Abstract Acetone and methyl ethyl ketone are two typical ketone-type VOCs which are commonly used as solvent in manufacturing factories. Their removal under plasma-catalysis over Cu-doped MnO2 catalysts were carried out in a coaxial dielectric barrier discharge (DBD) reactor in this study. The effects of Cu doping on the removal efficiency and CO2 selectivity of two ketone-type VOCs in this system are deeply investigated and compared as a function of specific energy density (SED). Experimental results show that the introduction of the Cu-doped MnO2 catalysts significantly enhances the VOCs removal performance and CO2 selectivity.
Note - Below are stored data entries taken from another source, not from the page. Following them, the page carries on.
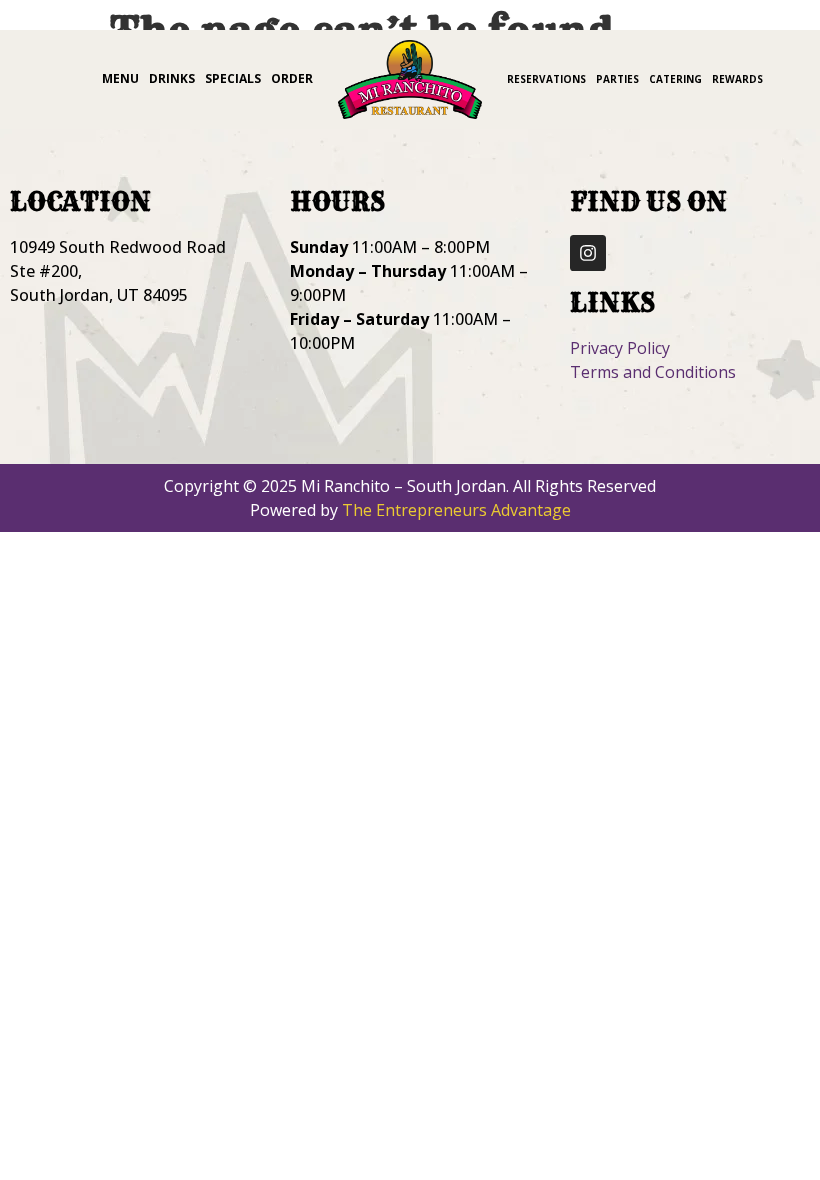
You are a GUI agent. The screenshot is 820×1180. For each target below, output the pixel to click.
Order (292, 78)
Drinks (172, 78)
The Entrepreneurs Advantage (456, 510)
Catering (675, 79)
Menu (120, 78)
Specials (233, 78)
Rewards (737, 79)
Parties (617, 79)
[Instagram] (588, 253)
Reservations (546, 79)
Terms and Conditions (653, 372)
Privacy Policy (620, 348)
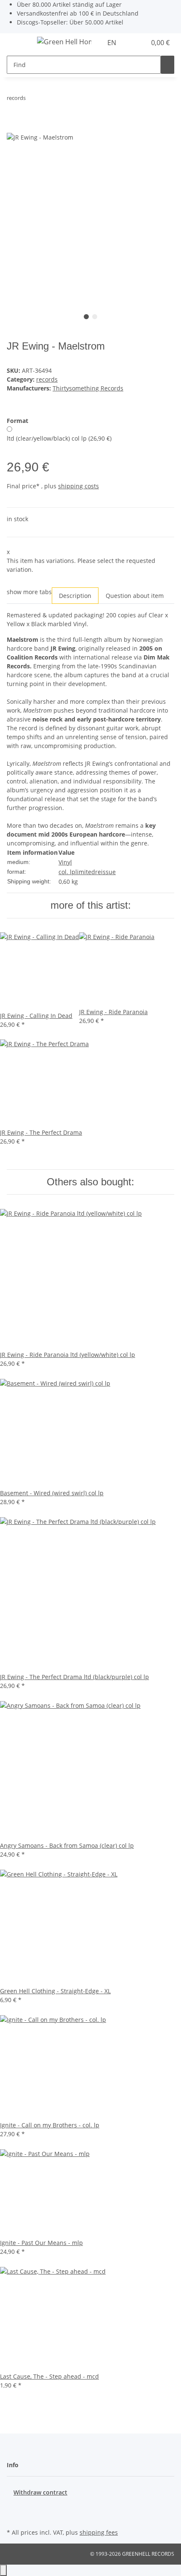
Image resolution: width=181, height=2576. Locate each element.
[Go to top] (3, 2570)
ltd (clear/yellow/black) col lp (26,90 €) (59, 438)
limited (85, 872)
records (47, 379)
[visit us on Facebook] (13, 2506)
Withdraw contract (40, 2492)
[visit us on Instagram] (13, 2516)
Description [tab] (75, 596)
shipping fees (99, 2532)
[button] (130, 42)
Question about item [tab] (135, 596)
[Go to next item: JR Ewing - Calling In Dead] (47, 100)
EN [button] (112, 42)
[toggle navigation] (17, 43)
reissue (105, 872)
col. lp (67, 872)
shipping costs (78, 486)
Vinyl (65, 862)
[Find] (167, 65)
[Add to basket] (13, 127)
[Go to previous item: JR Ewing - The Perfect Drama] (32, 100)
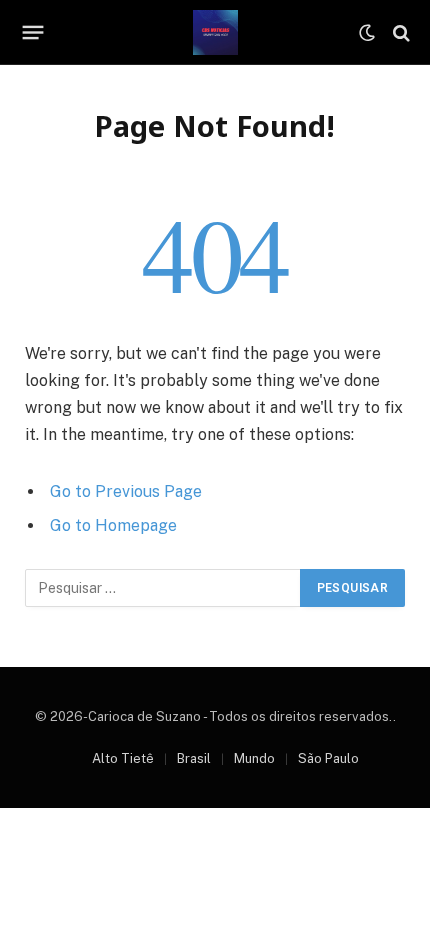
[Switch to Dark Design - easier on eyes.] (367, 33)
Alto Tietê (123, 758)
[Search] (399, 32)
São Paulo (328, 758)
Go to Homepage (113, 525)
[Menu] (33, 33)
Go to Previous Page (126, 491)
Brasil (194, 758)
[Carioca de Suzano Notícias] (215, 32)
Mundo (254, 758)
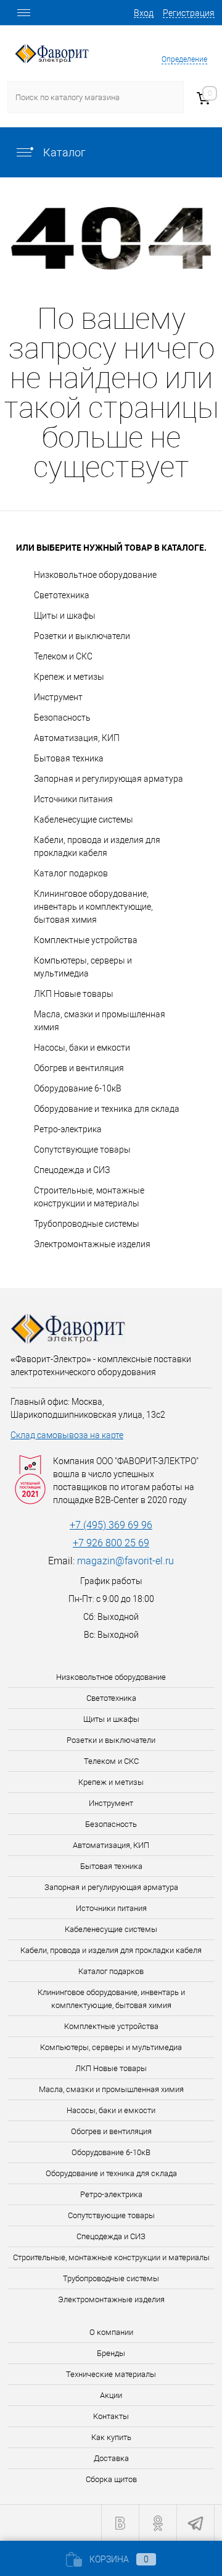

Among them, Cu0.133Mn presents the highest removal efficiency (97% for methyl ethyl ketone and 82.1% for acetone) and the best CO2 selectivity (91.7% for methyl ethyl ketone and 89.4% for acetone) at the SED of ~600 J L−1 and a high GHSV of 300,000 mL·(g·h)−1. Based on the structure-function analysis of catalysts, it is believed that the synergistic effect between Cu and Mn in Cu-Mn solid solution can promote the amount of surface active oxygen and reducibility to improve catalytic performance. Furthermore, with the help of in situ FTIR and GC–MS, it is found that Cu-doped MnO2 catalysts can not only accelerate the VOCs degradation rate but also improve the oxygen and ozone utilization for VOCs complete oxidation. Besides, the possible degradation pathways of two ketone-type VOCs under the plasma and plasma-catalysis process have also been suggested and discussed at last.